STATED GOAL - Quote the items below word for word, beginning at the line that contains "Screen dimensions: 1409x695" and stopping after the line that contains "Action: [x=384, y=201]".

PROVIDED RECORDS -
'''
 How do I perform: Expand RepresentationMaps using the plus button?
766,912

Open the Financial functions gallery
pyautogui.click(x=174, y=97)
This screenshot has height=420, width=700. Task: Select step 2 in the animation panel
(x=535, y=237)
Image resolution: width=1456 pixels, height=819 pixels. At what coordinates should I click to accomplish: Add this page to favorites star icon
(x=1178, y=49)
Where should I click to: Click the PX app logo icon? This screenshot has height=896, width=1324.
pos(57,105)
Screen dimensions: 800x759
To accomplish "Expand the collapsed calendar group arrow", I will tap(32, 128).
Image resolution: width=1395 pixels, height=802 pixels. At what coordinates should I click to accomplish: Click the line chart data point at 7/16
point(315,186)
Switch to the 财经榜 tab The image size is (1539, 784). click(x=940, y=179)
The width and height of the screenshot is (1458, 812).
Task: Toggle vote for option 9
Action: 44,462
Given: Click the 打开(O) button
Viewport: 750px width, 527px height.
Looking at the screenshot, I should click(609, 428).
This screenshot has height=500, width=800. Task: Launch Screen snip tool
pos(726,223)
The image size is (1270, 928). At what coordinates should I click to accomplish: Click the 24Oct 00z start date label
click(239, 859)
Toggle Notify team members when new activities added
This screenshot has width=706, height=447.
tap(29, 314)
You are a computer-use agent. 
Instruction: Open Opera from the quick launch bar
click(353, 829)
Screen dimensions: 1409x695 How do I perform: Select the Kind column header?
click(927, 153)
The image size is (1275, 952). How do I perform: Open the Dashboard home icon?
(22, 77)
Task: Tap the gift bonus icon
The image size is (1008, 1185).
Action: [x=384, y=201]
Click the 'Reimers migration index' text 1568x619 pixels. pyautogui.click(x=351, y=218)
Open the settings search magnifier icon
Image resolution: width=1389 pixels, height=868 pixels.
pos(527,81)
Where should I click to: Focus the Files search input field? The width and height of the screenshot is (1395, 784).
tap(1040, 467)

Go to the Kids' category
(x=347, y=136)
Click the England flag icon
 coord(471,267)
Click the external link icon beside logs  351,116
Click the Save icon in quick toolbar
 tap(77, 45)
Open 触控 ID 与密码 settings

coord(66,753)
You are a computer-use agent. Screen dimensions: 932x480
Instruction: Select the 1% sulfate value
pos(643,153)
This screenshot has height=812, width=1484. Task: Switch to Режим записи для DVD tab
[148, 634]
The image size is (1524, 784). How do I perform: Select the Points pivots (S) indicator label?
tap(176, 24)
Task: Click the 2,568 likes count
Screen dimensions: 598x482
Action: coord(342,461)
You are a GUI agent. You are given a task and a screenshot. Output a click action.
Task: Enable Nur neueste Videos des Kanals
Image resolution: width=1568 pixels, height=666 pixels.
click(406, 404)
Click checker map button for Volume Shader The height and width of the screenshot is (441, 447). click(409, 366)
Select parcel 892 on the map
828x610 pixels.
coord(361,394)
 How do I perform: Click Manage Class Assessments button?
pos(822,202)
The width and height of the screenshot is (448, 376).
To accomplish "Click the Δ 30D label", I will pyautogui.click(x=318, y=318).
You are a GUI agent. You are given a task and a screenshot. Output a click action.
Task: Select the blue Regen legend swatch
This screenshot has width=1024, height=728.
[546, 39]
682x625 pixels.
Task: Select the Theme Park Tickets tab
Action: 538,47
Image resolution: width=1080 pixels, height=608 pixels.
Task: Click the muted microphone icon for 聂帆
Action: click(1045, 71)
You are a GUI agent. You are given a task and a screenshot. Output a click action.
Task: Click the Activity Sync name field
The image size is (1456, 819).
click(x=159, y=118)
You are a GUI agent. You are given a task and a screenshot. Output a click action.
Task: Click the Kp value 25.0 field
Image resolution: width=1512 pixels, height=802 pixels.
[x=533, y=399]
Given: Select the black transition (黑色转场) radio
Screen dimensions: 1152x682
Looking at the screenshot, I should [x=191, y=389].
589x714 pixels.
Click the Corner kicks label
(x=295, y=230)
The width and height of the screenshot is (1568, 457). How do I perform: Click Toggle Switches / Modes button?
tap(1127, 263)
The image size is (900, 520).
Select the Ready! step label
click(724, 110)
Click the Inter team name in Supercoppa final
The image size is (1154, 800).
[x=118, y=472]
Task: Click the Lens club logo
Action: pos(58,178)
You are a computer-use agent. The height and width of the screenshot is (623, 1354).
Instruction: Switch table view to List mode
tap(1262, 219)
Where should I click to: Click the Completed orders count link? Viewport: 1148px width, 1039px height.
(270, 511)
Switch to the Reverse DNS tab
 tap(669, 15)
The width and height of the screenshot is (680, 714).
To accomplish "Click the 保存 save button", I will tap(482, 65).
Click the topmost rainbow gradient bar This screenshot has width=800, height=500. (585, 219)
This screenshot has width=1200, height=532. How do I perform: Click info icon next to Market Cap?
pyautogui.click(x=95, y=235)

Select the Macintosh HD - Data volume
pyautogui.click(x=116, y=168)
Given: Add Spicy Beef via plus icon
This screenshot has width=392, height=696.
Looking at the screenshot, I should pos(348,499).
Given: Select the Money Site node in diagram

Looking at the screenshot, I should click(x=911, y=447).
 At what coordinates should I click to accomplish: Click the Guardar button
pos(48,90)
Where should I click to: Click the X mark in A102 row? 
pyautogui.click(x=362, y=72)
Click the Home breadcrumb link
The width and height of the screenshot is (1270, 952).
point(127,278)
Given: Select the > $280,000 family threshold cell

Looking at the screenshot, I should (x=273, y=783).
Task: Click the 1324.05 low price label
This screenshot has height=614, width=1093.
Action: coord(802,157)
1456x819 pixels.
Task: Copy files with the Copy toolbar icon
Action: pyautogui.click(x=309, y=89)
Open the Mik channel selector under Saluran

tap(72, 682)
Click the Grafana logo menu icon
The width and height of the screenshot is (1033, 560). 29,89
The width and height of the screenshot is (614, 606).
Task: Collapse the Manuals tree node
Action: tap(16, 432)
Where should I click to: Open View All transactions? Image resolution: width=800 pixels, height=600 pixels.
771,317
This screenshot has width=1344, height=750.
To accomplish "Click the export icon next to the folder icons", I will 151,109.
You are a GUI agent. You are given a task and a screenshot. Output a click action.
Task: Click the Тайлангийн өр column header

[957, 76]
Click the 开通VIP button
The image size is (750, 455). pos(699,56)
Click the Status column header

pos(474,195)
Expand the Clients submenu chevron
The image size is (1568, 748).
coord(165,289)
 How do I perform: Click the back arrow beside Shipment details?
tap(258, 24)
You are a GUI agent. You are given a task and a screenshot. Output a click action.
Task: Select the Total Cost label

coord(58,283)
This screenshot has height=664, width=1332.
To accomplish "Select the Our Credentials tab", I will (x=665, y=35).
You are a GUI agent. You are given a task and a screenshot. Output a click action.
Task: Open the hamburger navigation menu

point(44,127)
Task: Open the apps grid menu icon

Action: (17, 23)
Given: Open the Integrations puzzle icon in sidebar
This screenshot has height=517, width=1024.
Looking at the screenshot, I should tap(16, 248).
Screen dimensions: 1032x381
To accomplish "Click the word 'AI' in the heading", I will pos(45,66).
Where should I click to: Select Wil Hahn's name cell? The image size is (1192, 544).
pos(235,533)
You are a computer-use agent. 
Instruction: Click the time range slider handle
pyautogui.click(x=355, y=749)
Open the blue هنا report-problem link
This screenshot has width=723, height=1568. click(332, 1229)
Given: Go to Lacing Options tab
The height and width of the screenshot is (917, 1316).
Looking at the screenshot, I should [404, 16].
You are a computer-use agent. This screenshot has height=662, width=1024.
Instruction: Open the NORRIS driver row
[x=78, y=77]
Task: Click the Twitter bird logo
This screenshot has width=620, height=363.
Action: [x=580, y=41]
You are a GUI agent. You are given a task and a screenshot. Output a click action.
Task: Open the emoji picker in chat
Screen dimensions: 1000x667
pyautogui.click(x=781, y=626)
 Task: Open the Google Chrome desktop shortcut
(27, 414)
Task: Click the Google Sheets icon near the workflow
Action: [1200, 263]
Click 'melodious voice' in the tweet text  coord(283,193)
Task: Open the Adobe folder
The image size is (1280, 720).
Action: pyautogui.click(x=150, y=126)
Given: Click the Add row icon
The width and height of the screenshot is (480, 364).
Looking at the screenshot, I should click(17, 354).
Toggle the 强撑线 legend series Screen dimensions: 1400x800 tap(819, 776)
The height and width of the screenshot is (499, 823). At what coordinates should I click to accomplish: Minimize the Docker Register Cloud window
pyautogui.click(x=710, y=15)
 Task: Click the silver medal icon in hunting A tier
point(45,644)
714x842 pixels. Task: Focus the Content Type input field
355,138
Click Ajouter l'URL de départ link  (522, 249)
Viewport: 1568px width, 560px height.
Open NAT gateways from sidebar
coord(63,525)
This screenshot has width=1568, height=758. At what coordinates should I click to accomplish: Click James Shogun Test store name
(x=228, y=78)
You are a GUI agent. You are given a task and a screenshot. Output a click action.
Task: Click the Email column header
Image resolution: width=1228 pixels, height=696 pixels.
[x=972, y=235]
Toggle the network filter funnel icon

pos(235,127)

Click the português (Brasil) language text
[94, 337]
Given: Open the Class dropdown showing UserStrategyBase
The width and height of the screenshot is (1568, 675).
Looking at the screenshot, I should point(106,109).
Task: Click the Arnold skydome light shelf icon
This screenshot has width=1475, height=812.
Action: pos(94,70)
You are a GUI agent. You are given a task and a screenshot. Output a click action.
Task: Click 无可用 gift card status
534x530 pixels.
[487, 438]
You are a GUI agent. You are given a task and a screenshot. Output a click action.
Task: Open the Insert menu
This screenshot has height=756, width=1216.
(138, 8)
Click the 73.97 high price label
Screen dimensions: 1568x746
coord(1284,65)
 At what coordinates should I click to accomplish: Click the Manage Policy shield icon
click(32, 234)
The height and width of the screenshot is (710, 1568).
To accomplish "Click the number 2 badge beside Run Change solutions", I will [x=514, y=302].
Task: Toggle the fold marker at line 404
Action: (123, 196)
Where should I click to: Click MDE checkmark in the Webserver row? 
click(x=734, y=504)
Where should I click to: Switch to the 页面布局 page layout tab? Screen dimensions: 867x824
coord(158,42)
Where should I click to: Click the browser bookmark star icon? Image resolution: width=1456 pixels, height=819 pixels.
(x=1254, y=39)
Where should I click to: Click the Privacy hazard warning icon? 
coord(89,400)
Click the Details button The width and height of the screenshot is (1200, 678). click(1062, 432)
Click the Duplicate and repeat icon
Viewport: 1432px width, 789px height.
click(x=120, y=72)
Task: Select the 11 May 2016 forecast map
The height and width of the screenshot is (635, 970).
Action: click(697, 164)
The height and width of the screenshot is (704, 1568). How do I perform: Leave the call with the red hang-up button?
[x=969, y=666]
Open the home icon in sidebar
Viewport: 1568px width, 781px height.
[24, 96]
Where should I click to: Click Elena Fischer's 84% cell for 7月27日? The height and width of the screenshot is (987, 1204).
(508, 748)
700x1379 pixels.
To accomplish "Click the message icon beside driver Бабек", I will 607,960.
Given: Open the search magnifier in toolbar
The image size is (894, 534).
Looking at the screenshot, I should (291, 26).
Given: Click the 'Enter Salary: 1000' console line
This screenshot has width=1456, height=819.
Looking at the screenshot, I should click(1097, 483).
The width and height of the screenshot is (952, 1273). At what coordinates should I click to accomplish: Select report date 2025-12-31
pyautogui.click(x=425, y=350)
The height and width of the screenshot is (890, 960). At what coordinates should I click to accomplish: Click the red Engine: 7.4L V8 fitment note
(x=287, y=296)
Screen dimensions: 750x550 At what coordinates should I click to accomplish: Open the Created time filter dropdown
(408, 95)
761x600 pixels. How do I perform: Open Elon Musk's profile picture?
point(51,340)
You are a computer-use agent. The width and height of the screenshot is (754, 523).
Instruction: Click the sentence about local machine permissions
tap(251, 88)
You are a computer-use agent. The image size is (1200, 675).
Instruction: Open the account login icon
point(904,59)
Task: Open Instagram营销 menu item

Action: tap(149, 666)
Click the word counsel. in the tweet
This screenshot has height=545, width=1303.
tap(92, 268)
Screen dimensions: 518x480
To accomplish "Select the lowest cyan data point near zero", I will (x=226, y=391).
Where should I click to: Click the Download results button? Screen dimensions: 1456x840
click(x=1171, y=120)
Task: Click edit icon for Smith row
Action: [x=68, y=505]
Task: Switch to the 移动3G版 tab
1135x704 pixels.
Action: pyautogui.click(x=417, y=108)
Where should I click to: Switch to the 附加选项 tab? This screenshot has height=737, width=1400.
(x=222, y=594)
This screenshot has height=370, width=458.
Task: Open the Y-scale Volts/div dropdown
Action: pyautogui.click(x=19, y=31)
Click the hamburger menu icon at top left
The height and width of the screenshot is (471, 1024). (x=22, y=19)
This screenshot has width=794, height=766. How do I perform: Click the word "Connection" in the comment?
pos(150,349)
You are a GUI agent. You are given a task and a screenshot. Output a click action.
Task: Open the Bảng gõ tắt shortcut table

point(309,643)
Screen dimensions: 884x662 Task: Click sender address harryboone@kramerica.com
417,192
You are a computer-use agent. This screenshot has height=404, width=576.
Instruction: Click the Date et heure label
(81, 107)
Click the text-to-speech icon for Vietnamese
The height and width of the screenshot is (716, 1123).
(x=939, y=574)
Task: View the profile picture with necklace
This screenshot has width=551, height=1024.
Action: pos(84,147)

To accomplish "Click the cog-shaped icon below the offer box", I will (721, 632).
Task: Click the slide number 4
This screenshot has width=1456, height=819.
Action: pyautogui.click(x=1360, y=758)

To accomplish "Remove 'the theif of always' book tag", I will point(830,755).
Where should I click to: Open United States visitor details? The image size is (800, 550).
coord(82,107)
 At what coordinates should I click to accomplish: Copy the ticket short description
'''
EXERCISE ANSWER -
Screen dimensions: 1409x695 How do I perform: Select the Kind column header?
click(927, 153)
The image size is (1275, 952). How do I perform: Open the Dashboard home icon?
(22, 77)
Task: Tap the gift bonus icon
The image size is (1008, 1185).
Action: [x=384, y=201]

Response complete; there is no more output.